Entries from a dataset
────────────────

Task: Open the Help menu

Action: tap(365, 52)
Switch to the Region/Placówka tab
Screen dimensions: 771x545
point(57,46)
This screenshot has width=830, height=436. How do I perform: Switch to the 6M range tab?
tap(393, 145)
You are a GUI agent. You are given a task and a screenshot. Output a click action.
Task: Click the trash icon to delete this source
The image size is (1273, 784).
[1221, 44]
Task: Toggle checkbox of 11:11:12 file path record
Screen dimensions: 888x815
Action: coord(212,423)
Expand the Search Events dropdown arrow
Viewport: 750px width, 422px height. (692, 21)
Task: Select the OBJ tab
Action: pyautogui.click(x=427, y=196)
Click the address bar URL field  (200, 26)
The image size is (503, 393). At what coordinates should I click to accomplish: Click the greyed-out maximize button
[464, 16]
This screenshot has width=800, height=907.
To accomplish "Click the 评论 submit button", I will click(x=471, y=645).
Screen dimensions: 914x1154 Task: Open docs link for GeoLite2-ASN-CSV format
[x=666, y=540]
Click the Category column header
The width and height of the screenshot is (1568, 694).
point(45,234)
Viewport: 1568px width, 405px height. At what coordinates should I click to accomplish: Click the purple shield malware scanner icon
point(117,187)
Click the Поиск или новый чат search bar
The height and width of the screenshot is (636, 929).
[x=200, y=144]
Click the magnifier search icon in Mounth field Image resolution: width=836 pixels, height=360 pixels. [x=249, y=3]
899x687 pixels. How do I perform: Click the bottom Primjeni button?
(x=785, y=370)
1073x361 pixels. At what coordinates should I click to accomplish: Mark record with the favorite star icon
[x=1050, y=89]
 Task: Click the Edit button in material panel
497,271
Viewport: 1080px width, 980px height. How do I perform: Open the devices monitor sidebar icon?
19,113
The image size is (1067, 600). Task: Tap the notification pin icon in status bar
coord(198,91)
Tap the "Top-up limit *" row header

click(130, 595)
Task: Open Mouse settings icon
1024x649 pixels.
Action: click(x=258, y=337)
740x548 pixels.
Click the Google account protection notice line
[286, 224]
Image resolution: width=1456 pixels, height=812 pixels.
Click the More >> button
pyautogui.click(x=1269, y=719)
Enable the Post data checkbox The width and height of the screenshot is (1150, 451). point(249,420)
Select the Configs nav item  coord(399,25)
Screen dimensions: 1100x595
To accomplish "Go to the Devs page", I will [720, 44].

────────────────

SET PROBLEM:
Express every line of the records above as a Markdown table, leaving out blank lines. Use a column named "Row" for the row number and a column named "Line" for the text of the line.

SOLUTION TO THE EXERCISE:
| Row | Line |
|---|---|
| 1 | Task: Open the Help menu |
| 2 | Action: tap(365, 52) |
| 3 | Switch to the Region/Placówka tab |
| 4 | Screen dimensions: 771x545 |
| 5 | point(57,46) |
| 6 | This screenshot has width=830, height=436. How do I perform: Switch to the 6M range tab? |
| 7 | tap(393, 145) |
| 8 | You are a GUI agent. You are given a task and a screenshot. Output a click action. |
| 9 | Task: Click the trash icon to delete this source |
| 10 | The image size is (1273, 784). |
| 11 | [1221, 44] |
| 12 | Task: Toggle checkbox of 11:11:12 file path record |
| 13 | Screen dimensions: 888x815 |
| 14 | Action: coord(212,423) |
| 15 | Expand the Search Events dropdown arrow |
| 16 | Viewport: 750px width, 422px height. (692, 21) |
| 17 | Task: Select the OBJ tab |
| 18 | Action: pyautogui.click(x=427, y=196) |
| 19 | Click the address bar URL field  (200, 26) |
| 20 | The image size is (503, 393). At what coordinates should I click to accomplish: Click the greyed-out maximize button |
| 21 | [464, 16] |
| 22 | This screenshot has width=800, height=907. |
| 23 | To accomplish "Click the 评论 submit button", I will click(x=471, y=645). |
| 24 | Screen dimensions: 914x1154 Task: Open docs link for GeoLite2-ASN-CSV format |
| 25 | [x=666, y=540] |
| 26 | Click the Category column header |
| 27 | The width and height of the screenshot is (1568, 694). |
| 28 | point(45,234) |
| 29 | Viewport: 1568px width, 405px height. At what coordinates should I click to accomplish: Click the purple shield malware scanner icon |
| 30 | point(117,187) |
| 31 | Click the Поиск или новый чат search bar |
| 32 | The height and width of the screenshot is (636, 929). |
| 33 | [x=200, y=144] |
| 34 | Click the magnifier search icon in Mounth field Image resolution: width=836 pixels, height=360 pixels. [x=249, y=3] |
| 35 | 899x687 pixels. How do I perform: Click the bottom Primjeni button? |
| 36 | (x=785, y=370) |
| 37 | 1073x361 pixels. At what coordinates should I click to accomplish: Mark record with the favorite star icon |
| 38 | [x=1050, y=89] |
| 39 |  Task: Click the Edit button in material panel |
| 40 | 497,271 |
| 41 | Viewport: 1080px width, 980px height. How do I perform: Open the devices monitor sidebar icon? |
| 42 | 19,113 |
| 43 | The image size is (1067, 600). Task: Tap the notification pin icon in status bar |
| 44 | coord(198,91) |
| 45 | Tap the "Top-up limit *" row header |
| 46 | click(130, 595) |
| 47 | Task: Open Mouse settings icon |
| 48 | 1024x649 pixels. |
| 49 | Action: click(x=258, y=337) |
| 50 | 740x548 pixels. |
| 51 | Click the Google account protection notice line |
| 52 | [286, 224] |
| 53 | Image resolution: width=1456 pixels, height=812 pixels. |
| 54 | Click the More >> button |
| 55 | pyautogui.click(x=1269, y=719) |
| 56 | Enable the Post data checkbox The width and height of the screenshot is (1150, 451). point(249,420) |
| 57 | Select the Configs nav item  coord(399,25) |
| 58 | Screen dimensions: 1100x595 |
| 59 | To accomplish "Go to the Devs page", I will [720, 44]. |